▸ **Dataset excerpts**:
━━━━━━━━
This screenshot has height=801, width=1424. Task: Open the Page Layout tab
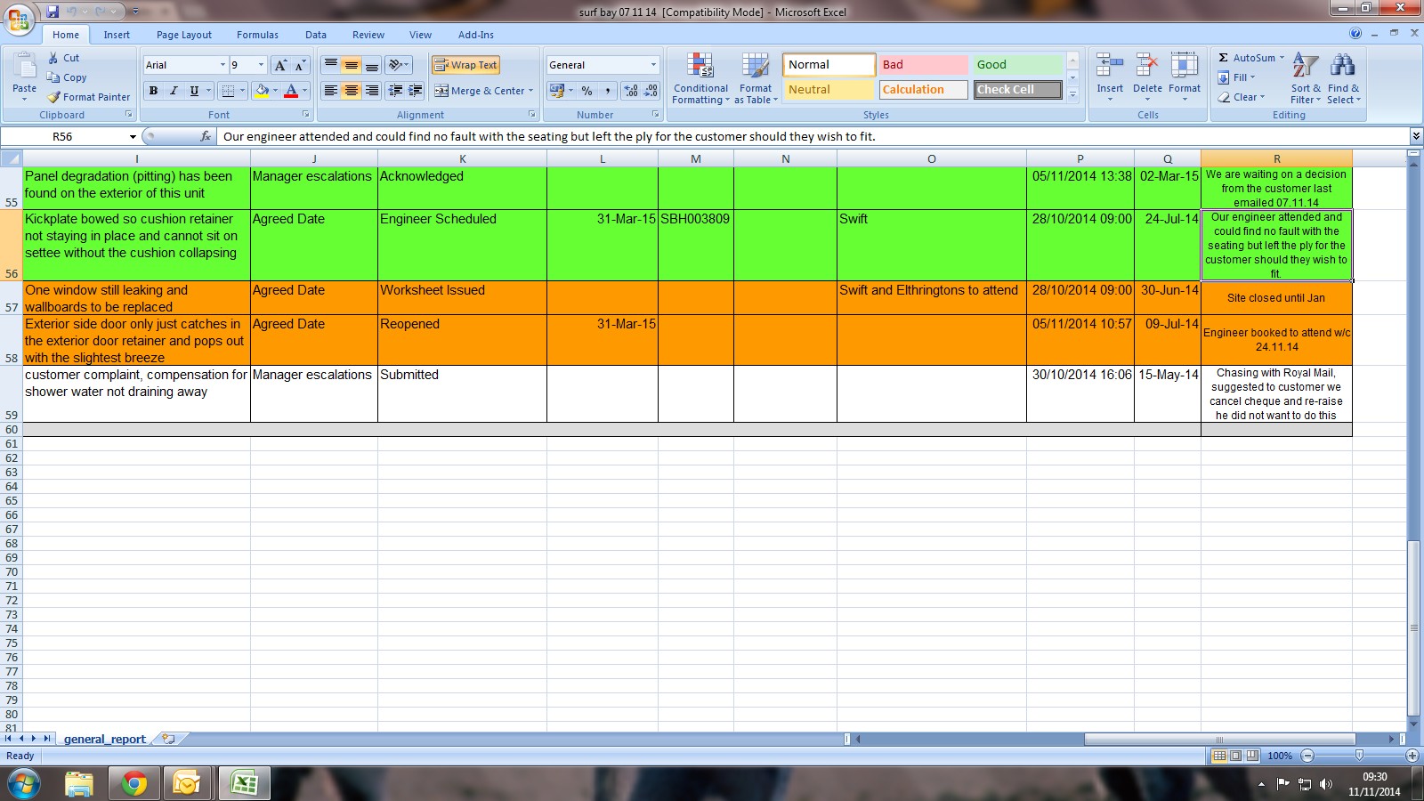184,35
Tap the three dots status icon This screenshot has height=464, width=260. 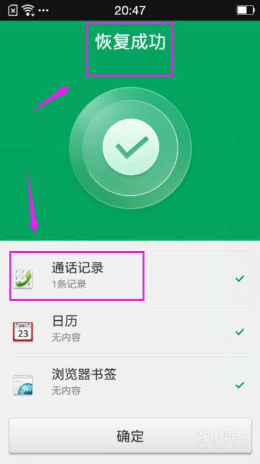(x=43, y=11)
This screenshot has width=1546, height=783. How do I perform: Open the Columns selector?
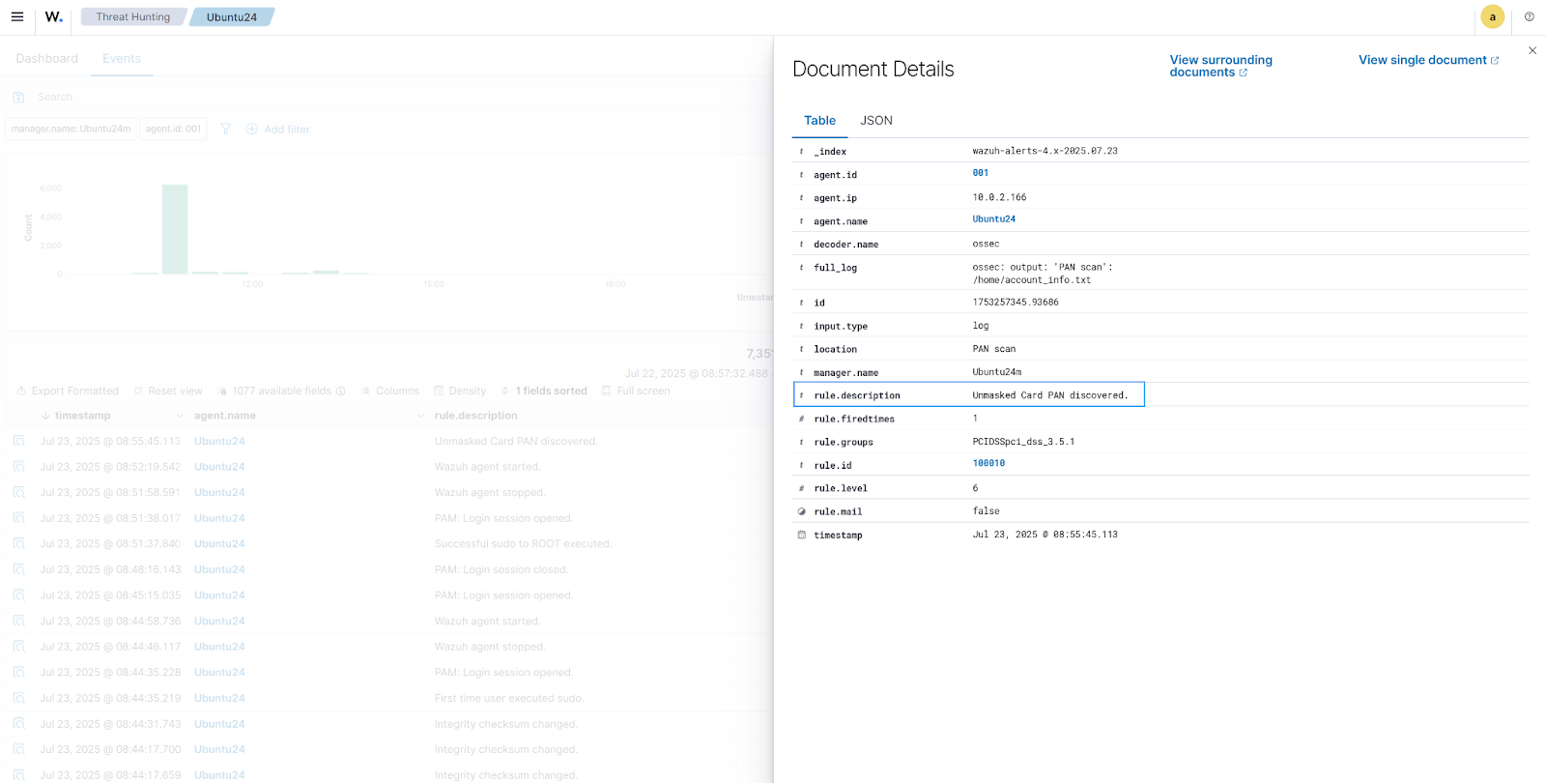pos(390,391)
━━━━━━━━
▸ **Problem**: Skip the pictures and print exactly the lines from the one containing "This screenshot has width=1546, height=783." through the end of the records above.

▸ **Output below**:
This screenshot has width=1546, height=783. How do I perform: Open the Columns selector?
pos(390,391)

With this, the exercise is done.